Preconceito Linguístico

Enviada em 28/03/2020

O histórico de preconceito linguístico no Brasil, vem desde sua colonização, quando a língua portuguesa foi imposta aos índios e aos escravos vindos da Àfrica, que foram obrigados a abandonar suas terras, famílias, religiões, princípios e seu idioma. Ainda hoje costumes, crenças e certas variações linguísticas são menosprezados, redicularizados e violentados no Brasil.

O territorio brasileiro tem cerca de 8.511.000 km2 com 209,3 milhões de habitantes, obviamente que todas essas pessoas não utilizam do mesmo linguajar, cada região possui sua história, cultura e maneira de falar, aspectos que variam de acordo com a faixa etária, escolaridade, classe social e origens, o que torna nosso país tão rico em diversidade.
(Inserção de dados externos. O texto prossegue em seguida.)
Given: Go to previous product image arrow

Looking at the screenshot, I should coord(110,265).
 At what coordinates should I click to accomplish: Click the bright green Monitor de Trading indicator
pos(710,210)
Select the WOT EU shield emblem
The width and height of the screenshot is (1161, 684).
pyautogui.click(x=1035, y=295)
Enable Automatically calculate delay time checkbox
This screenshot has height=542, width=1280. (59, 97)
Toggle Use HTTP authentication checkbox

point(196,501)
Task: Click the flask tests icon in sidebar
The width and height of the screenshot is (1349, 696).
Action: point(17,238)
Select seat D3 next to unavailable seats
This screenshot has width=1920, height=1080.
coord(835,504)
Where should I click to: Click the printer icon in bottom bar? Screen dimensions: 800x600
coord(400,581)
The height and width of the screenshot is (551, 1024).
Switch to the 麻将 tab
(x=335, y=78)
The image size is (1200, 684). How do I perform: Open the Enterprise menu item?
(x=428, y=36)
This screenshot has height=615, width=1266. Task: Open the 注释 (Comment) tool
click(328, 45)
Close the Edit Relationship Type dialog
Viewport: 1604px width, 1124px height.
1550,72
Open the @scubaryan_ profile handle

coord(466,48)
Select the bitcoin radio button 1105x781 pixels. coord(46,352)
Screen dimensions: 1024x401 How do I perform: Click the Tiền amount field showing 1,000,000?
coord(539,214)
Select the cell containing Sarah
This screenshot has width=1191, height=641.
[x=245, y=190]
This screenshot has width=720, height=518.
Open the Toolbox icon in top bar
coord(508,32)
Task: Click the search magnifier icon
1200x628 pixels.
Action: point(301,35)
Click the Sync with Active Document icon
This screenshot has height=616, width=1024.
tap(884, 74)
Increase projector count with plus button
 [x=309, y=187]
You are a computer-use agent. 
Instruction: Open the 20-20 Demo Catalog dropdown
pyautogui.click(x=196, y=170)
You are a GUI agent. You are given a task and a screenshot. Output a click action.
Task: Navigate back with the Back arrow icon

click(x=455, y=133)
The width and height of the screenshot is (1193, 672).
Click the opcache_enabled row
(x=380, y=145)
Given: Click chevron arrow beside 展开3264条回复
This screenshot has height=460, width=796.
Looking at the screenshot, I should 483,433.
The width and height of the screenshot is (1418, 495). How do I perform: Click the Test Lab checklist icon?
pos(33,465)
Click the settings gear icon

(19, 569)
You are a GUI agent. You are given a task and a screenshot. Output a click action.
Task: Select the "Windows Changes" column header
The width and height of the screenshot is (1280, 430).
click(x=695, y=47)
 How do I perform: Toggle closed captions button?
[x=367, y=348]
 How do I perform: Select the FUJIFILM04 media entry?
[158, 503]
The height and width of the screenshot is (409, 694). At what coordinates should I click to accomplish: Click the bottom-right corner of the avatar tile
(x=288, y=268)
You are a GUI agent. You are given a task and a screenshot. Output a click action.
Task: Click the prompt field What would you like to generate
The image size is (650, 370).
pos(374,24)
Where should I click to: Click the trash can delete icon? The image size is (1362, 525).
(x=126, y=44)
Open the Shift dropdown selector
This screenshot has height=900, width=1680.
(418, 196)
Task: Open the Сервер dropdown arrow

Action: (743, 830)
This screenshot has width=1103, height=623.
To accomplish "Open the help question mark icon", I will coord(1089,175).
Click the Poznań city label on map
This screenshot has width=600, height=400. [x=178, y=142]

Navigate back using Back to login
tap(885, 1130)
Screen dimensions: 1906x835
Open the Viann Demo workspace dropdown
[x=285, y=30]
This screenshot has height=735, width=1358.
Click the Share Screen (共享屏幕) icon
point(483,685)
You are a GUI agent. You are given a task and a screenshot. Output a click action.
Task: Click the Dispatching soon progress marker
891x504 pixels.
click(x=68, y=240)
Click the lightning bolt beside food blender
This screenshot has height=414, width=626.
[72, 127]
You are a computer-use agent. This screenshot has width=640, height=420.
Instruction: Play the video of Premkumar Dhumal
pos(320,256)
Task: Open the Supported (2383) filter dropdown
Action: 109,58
Dados do IBGE de 2019 afirmam que 11,3 milhões de brasileiros com idade acima de 15 anos são analfabetas, a desigualdade social não permite o acesso a educação para todos, marginalizando a parte da população que não domina a norma culta da língua, assim como sua ortografia.

De acordo com George Orwell, “nós somos os mortos. Nossa única vida genuína repusa no futuro” em seu livro 1984, a mudança é essencial,  pois o mundo está em constante transformação, assim como o povo e sua língua, onde não há comunicação, não existe diálogo, compreenção e nem respeito.

“Falar de língua é falar de política”, como Marcos Bagno explicou em seu livro Preconceito Linguístico, o que é e como faz. É necessario que o governo procure valorizar mais a educação, orientando e incentivando os professores a ensinar além da gramática, as variações do potuguês brasileiro, tal como os meios de comunição que poderiam acabar com os esteriotipos de fala, promovendo o respeito e a igualdade.